The absence of significant whale sell-offs is a positive sign for the current rally, but sustained price growth may require increased participation from whale buyers to prevent a downturn. The recent turmoil involving stablecoins like USD Coin (USDC) and Binance USD (BUSD) likely prompted some whales to shift away from stablecoins. However, the flow of stablecoins into Bitcoin and other cryptocurrencies is seen as favorable for prices.

Bitcoin miners, another key player in the ecosystem, have been steadily increasing their BTC holdings since the beginning of 2023, despite making some profit-taking transactions during recent price peaks.

Retail Investors Dominating Spot Exchanges Drive Price Action

Retail investors engaging in spot purchases are believed to be the primary force behind the current price rally. On-chain analyst Will Clemente notes that the uptrend seems driven by spot buying, as futures contracts and funding rates show less activity.

Addresses holding less than 10 BTC are accumulating Bitcoin at record levels, suggesting a broader distribution among retail investors and mitigating concerns about supply concentration among large holders. However, history shows that retail investors often struggle with market timing, underscoring the importance of whale investors in sustaining market confidence.

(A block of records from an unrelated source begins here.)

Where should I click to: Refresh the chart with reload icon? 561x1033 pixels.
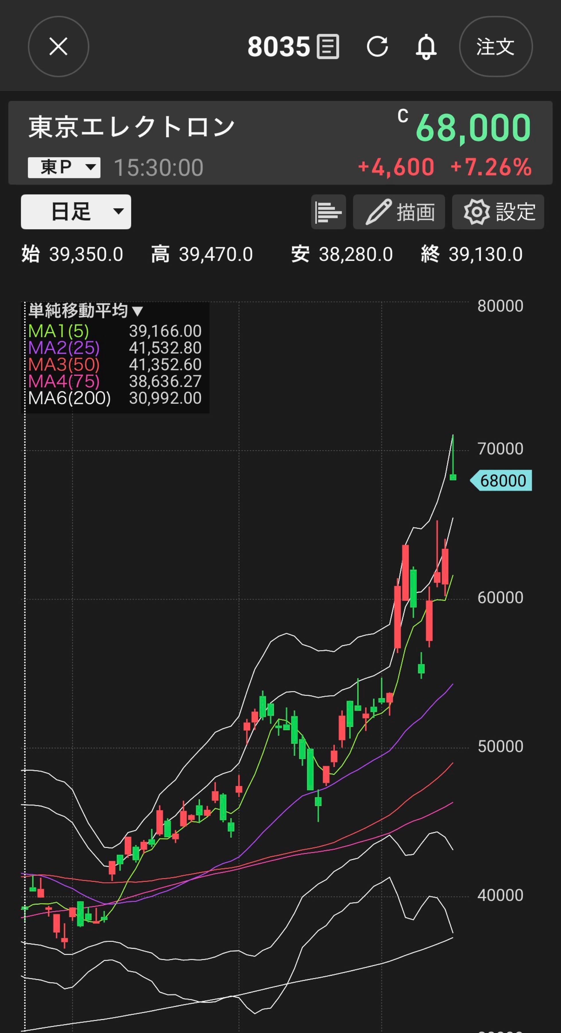tap(377, 47)
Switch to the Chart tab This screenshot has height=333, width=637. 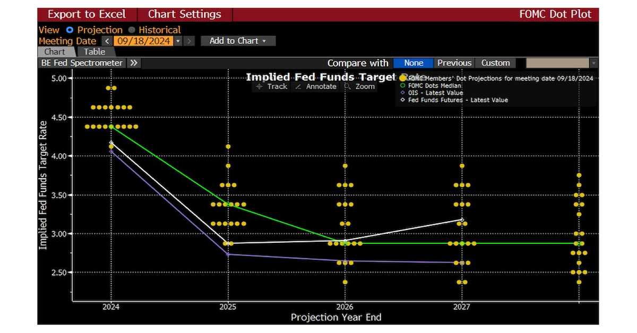point(55,52)
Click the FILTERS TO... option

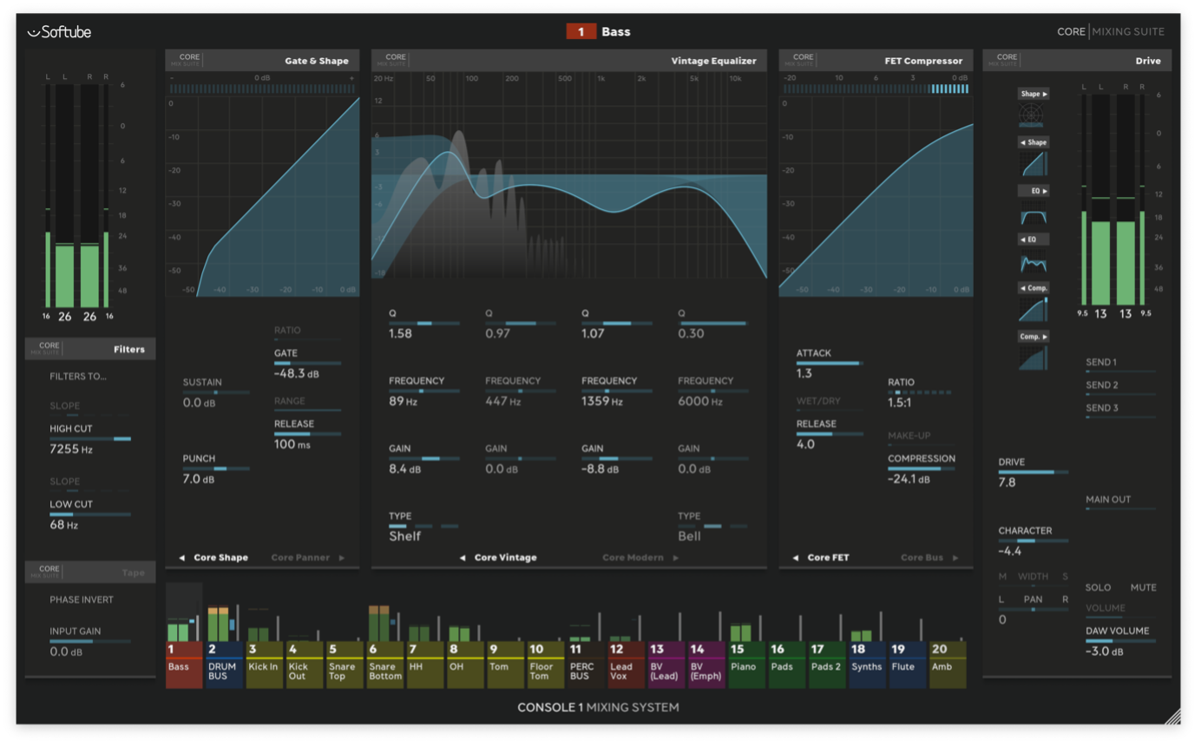click(78, 377)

Technically, the BTC/USD chart indicates strength on a daily basis, with a breakout and consolidation above a widening wedge pattern. Yet, resistance levels between $28,000 and $30,000 from June 2022 pose a challenge for buyers. CME futures data suggest potential price pullbacks with unfilled gaps at $26,500 and $19,500, as these gaps are typically resolved by price movements towards the closing price to fill the void.

As traders await the upcoming U.S. Federal Reserve policy rate meeting on March 22, the market anticipates increased volatility and potential impact on Bitcoin prices. The outcome of the Fed’s announcement could trigger substantial market shifts, prompting more cautious actions by sophisticated investors.